(Part of a data file)
***

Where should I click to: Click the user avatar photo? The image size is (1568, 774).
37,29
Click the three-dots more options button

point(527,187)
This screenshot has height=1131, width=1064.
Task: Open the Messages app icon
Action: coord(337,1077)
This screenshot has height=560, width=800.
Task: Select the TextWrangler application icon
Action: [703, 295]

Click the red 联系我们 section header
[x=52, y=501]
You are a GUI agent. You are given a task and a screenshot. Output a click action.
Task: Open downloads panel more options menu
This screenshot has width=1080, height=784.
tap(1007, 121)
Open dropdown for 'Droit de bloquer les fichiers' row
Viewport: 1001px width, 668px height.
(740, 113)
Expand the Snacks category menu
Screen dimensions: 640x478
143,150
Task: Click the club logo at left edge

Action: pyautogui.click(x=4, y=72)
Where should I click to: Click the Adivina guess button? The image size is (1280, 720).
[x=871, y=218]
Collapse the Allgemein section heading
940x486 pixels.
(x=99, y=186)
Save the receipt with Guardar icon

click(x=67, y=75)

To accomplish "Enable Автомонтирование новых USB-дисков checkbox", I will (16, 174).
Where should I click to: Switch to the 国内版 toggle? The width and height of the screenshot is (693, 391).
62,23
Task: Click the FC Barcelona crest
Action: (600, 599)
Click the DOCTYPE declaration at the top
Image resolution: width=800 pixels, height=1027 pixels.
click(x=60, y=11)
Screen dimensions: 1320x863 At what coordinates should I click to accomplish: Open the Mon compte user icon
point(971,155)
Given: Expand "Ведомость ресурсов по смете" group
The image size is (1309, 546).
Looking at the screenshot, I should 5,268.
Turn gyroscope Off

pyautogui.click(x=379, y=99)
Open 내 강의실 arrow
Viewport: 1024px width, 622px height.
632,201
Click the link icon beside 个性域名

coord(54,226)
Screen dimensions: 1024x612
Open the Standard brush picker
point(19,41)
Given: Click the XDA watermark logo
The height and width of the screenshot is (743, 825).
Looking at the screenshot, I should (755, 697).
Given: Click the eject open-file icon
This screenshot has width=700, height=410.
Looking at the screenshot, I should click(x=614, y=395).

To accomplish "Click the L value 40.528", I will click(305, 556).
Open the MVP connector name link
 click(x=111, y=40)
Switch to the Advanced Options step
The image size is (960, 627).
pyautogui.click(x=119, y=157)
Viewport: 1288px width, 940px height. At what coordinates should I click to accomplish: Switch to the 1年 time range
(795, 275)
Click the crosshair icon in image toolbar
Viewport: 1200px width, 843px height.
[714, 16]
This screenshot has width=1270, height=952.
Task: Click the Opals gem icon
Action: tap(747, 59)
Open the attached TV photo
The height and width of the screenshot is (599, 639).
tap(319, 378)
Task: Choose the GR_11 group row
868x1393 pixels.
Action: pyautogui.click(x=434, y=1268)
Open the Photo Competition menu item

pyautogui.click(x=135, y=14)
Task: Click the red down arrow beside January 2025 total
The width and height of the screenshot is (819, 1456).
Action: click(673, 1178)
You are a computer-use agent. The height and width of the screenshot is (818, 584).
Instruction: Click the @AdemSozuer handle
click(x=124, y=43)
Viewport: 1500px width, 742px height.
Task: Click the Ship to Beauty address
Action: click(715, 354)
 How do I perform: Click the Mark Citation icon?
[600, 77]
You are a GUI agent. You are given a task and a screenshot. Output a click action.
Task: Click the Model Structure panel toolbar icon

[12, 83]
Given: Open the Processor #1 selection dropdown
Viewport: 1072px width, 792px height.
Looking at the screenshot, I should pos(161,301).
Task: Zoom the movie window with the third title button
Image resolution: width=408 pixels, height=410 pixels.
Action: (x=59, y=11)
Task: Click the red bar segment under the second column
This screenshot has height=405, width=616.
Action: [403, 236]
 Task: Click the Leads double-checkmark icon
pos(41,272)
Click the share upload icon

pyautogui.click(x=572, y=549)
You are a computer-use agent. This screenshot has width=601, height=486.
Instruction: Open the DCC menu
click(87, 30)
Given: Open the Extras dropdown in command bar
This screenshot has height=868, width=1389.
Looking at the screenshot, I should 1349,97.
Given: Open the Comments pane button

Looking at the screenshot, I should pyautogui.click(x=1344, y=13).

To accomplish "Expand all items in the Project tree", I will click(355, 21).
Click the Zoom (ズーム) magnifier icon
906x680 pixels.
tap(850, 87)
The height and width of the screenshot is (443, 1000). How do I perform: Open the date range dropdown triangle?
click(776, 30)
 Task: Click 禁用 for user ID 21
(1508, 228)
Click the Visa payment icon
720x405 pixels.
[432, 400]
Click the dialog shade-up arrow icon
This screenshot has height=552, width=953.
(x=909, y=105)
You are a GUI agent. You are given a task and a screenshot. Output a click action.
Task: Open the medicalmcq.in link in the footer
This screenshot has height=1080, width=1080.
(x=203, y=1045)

***

→ Stated problem
Copy the records above line for line, without changing anything.

→ Solved problem
Where should I click to: Click the user avatar photo? The image size is (1568, 774).
37,29
Click the three-dots more options button

point(527,187)
This screenshot has height=1131, width=1064.
Task: Open the Messages app icon
Action: coord(337,1077)
This screenshot has height=560, width=800.
Task: Select the TextWrangler application icon
Action: [703, 295]

Click the red 联系我们 section header
[x=52, y=501]
You are a GUI agent. You are given a task and a screenshot. Output a click action.
Task: Open downloads panel more options menu
This screenshot has width=1080, height=784.
tap(1007, 121)
Open dropdown for 'Droit de bloquer les fichiers' row
Viewport: 1001px width, 668px height.
(740, 113)
Expand the Snacks category menu
Screen dimensions: 640x478
143,150
Task: Click the club logo at left edge

Action: pyautogui.click(x=4, y=72)
Where should I click to: Click the Adivina guess button? The image size is (1280, 720).
[x=871, y=218]
Collapse the Allgemein section heading
940x486 pixels.
(x=99, y=186)
Save the receipt with Guardar icon

click(x=67, y=75)

To accomplish "Enable Автомонтирование новых USB-дисков checkbox", I will (16, 174).
Where should I click to: Switch to the 国内版 toggle? The width and height of the screenshot is (693, 391).
62,23
Task: Click the FC Barcelona crest
Action: (600, 599)
Click the DOCTYPE declaration at the top
Image resolution: width=800 pixels, height=1027 pixels.
click(x=60, y=11)
Screen dimensions: 1320x863 At what coordinates should I click to accomplish: Open the Mon compte user icon
point(971,155)
Given: Expand "Ведомость ресурсов по смете" group
The image size is (1309, 546).
Looking at the screenshot, I should 5,268.
Turn gyroscope Off

pyautogui.click(x=379, y=99)
Open 내 강의실 arrow
Viewport: 1024px width, 622px height.
632,201
Click the link icon beside 个性域名

coord(54,226)
Screen dimensions: 1024x612
Open the Standard brush picker
point(19,41)
Given: Click the XDA watermark logo
The height and width of the screenshot is (743, 825).
Looking at the screenshot, I should (755, 697).
Given: Click the eject open-file icon
This screenshot has width=700, height=410.
Looking at the screenshot, I should click(x=614, y=395).

To accomplish "Click the L value 40.528", I will click(305, 556).
Open the MVP connector name link
 click(x=111, y=40)
Switch to the Advanced Options step
The image size is (960, 627).
pyautogui.click(x=119, y=157)
Viewport: 1288px width, 940px height. At what coordinates should I click to accomplish: Switch to the 1年 time range
(795, 275)
Click the crosshair icon in image toolbar
Viewport: 1200px width, 843px height.
[714, 16]
This screenshot has width=1270, height=952.
Task: Click the Opals gem icon
Action: tap(747, 59)
Open the attached TV photo
The height and width of the screenshot is (599, 639).
tap(319, 378)
Task: Choose the GR_11 group row
868x1393 pixels.
Action: pyautogui.click(x=434, y=1268)
Open the Photo Competition menu item

pyautogui.click(x=135, y=14)
Task: Click the red down arrow beside January 2025 total
The width and height of the screenshot is (819, 1456).
Action: click(673, 1178)
You are a computer-use agent. The height and width of the screenshot is (818, 584).
Instruction: Click the @AdemSozuer handle
click(x=124, y=43)
Viewport: 1500px width, 742px height.
Task: Click the Ship to Beauty address
Action: click(715, 354)
 How do I perform: Click the Mark Citation icon?
[600, 77]
You are a GUI agent. You are given a task and a screenshot. Output a click action.
Task: Click the Model Structure panel toolbar icon

[12, 83]
Given: Open the Processor #1 selection dropdown
Viewport: 1072px width, 792px height.
Looking at the screenshot, I should pos(161,301).
Task: Zoom the movie window with the third title button
Image resolution: width=408 pixels, height=410 pixels.
Action: (x=59, y=11)
Task: Click the red bar segment under the second column
This screenshot has height=405, width=616.
Action: [403, 236]
 Task: Click the Leads double-checkmark icon
pos(41,272)
Click the share upload icon

pyautogui.click(x=572, y=549)
You are a computer-use agent. This screenshot has width=601, height=486.
Instruction: Open the DCC menu
click(87, 30)
Given: Open the Extras dropdown in command bar
This screenshot has height=868, width=1389.
Looking at the screenshot, I should 1349,97.
Given: Open the Comments pane button

Looking at the screenshot, I should pyautogui.click(x=1344, y=13).

To accomplish "Expand all items in the Project tree", I will click(355, 21).
Click the Zoom (ズーム) magnifier icon
906x680 pixels.
tap(850, 87)
The height and width of the screenshot is (443, 1000). How do I perform: Open the date range dropdown triangle?
click(776, 30)
 Task: Click 禁用 for user ID 21
(1508, 228)
Click the Visa payment icon
720x405 pixels.
[432, 400]
Click the dialog shade-up arrow icon
This screenshot has height=552, width=953.
(x=909, y=105)
You are a GUI agent. You are given a task and a screenshot. Output a click action.
Task: Open the medicalmcq.in link in the footer
This screenshot has height=1080, width=1080.
(x=203, y=1045)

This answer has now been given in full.